The Dana 35 rear axle in my parents' 1993 Grand Cherokee is getting noisy, so I tore into it expecting to find bad bearings. Sure enough, I did.
I've rebuild axles before, but this is my first c-clip axle. As I pulled the shaft out, I expected the wheel bearing to be pressed-on to the axle shaft, but to my surprise the bearing rides on the shaft itself. The shaft is the inner race for the roller bearing. The axle shaft bearing surface had some pretty nasty spalling on it, which now means both shafts will need to be replaced.
If this was a traditional bearing-retained axle, the bad bearings could simply be pressed off and new bearings pressed on, but because of the c-clip design where the axle shaft is the bearing surface, the whole shafts need to be replaced.
What kind of stupid design is that!? A stupid one is he answer.
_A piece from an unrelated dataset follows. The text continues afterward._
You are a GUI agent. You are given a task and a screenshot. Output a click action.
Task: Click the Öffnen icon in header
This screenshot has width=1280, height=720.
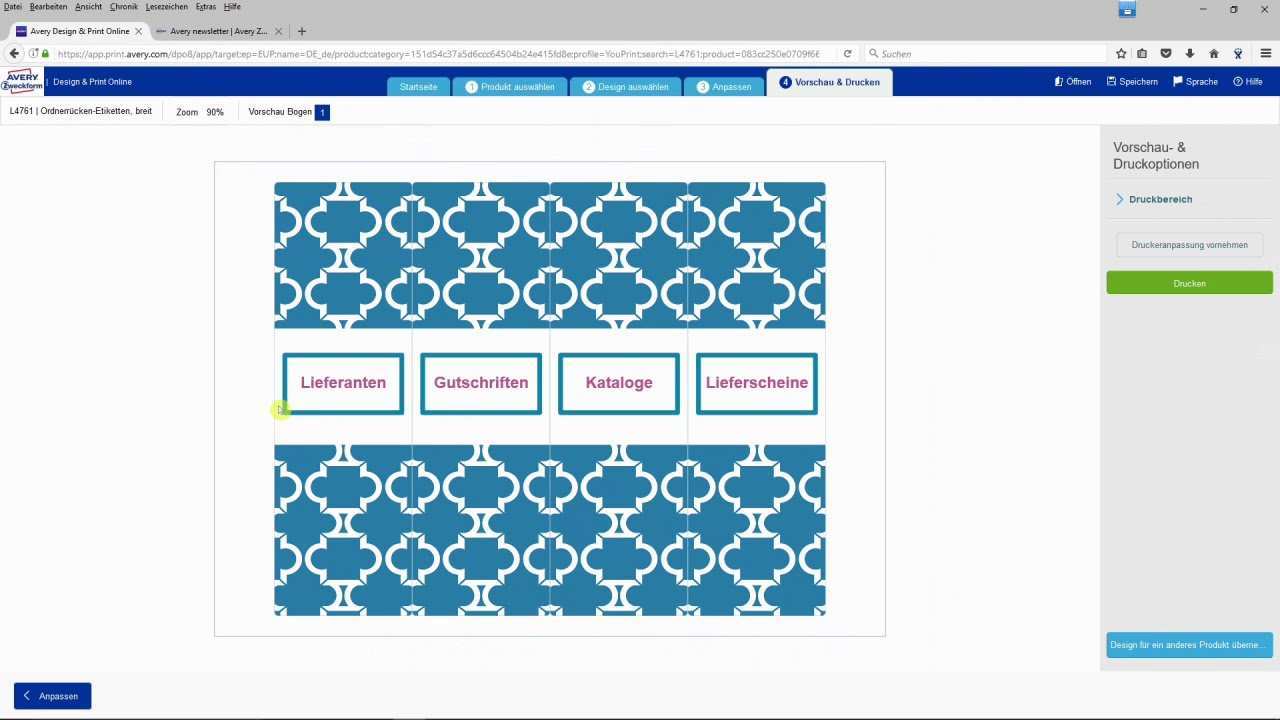1059,82
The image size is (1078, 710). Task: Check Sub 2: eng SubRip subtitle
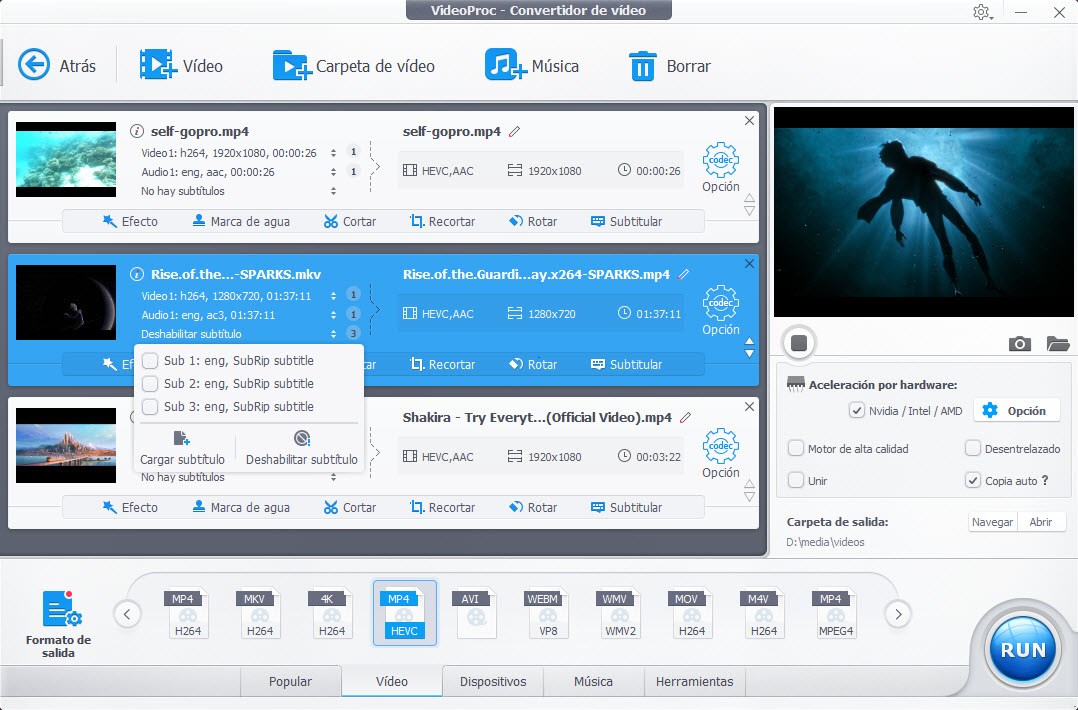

Not to mention the axial load on the wheel while cornering is routed through the full length of the axle shaft and into the differential side gears and center pin, through the carrier, and through the carrier bearings to the differential case, causing extra stress on all of them and likely shifting the relationship of the gears. A bearing-retained axle isolates the major length of the axle shafts and the entire differential assembly from axial cornering loads.
Stupid design. it made it 250,000 miles, so I can't curse it too bad, but it's stupid from an engineering and repair standpoint. $60 to replace wheel bearings on a bearing-retained axle verses $400 on a c-clip axle.